ChoCho is, quite literally, a party animal, and throws raging house parties while Janice and the rest of the family are gone for the day! Loud music, kegs, beer pong (dog beer, of course!), pizza boxes everywhere… the works! Her shindigs come complete with dogs having chugging contests, Janice’s knick-knacks, picture frames, vases, etc. getting knocked around, toilet paper strewn like streamers from the trees outside her house, and neighbors complaining and threatening to call the cops. Neighborhood cats always end up crashing the party and playing pranks on the attendees, and eventually get “bounced” by some of ChoCho’s bigger friends. These wild blowouts are a weekly occurrence, and things play out the same way each time: everything is great, ChoCho and her buddies are having a blast, until she realizes, “Oh, crap!

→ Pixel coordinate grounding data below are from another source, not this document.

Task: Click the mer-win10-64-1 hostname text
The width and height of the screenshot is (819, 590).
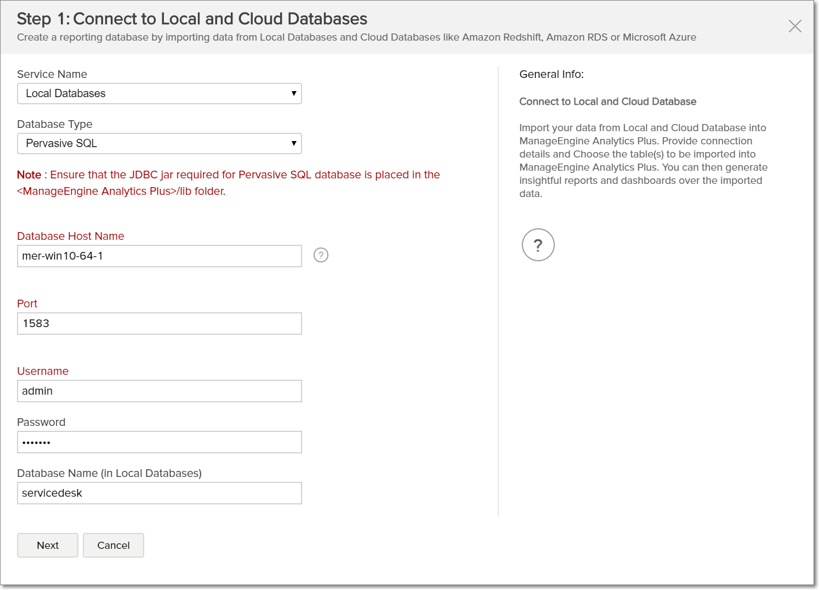Action: [61, 256]
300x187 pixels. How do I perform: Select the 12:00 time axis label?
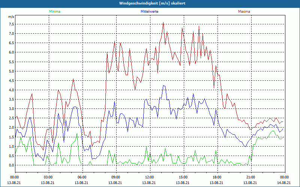(150, 177)
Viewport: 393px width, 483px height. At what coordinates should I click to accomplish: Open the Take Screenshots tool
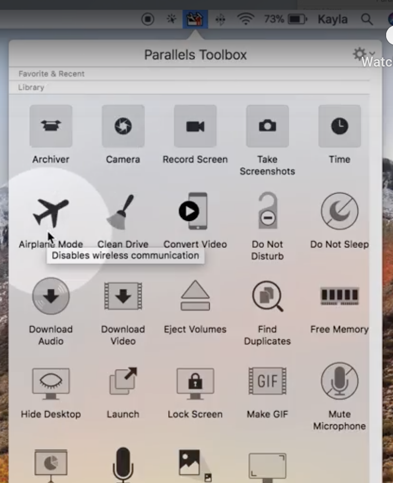[267, 127]
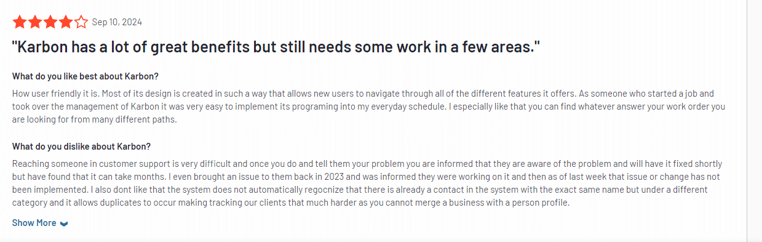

It’s almost 8! Janice and the family will be home any minute now!” ChoCho cuts the music off and announces to everyone that the party’s over, everyone out!! As dogs stumble out of the place, ChoCho rushes around frantically, trying her best to clean up as if nothing happened: sweeping chip crumbs and pizza crusts under the area rugs, shoving beer bottles and empty pizza boxes into closets, straightening picture frames on the walls, and super gluing broken vases and knick-knacks back together. Just as she’s kicking the last drunken dog out the back door, Janice and her family walk through the front, calling out, “We’re home, Choey!” ChoCho appears from the kitchen and sits in front of them, looking like an innocent little angel, and surreptitiously kicking an errant chip crumb out of sight with her back paw.

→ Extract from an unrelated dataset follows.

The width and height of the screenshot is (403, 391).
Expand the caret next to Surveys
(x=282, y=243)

Seemingly mild-mannered and gentle on the outside, Splash is secretly the kingpin of a world-wide underground crime syndicate involved with illegal trafficking of black-market dog biscuits. When Mark and Virginia are at work and the kids are all at hockey practice/theatre practice/friends’ houses, Splash runs her tight-lipped operation out of the garage, making deals, managing complex smuggling logistics, and ordering hits on the snitches (probably labs) that are inevitably sniffed out by her loyal henchmen (probably shepherds). She is joined by her 2 highest-ranking “made-men” (or dogs, as the case may be) Oscar and Dusty. As her trusted accountant, Oscar keeps a close watch on the books and ensures that every dog in the “business” collects their quota of cookies every week, and nobody is skimming off the top. Dusty, known throughout the SF underground dog day care scene as a bit of a “loose cannon,” is the muscle of the whole operation, and makes sure that those dogs working for Splash keep their “muzzles” clean (especially pugs and bulldogs; their muzzles ALWAYS need cleaning), and those who don’t, well, they end up like every tennis ball Dusty ever gets his hands on: TORN TO SHREDS!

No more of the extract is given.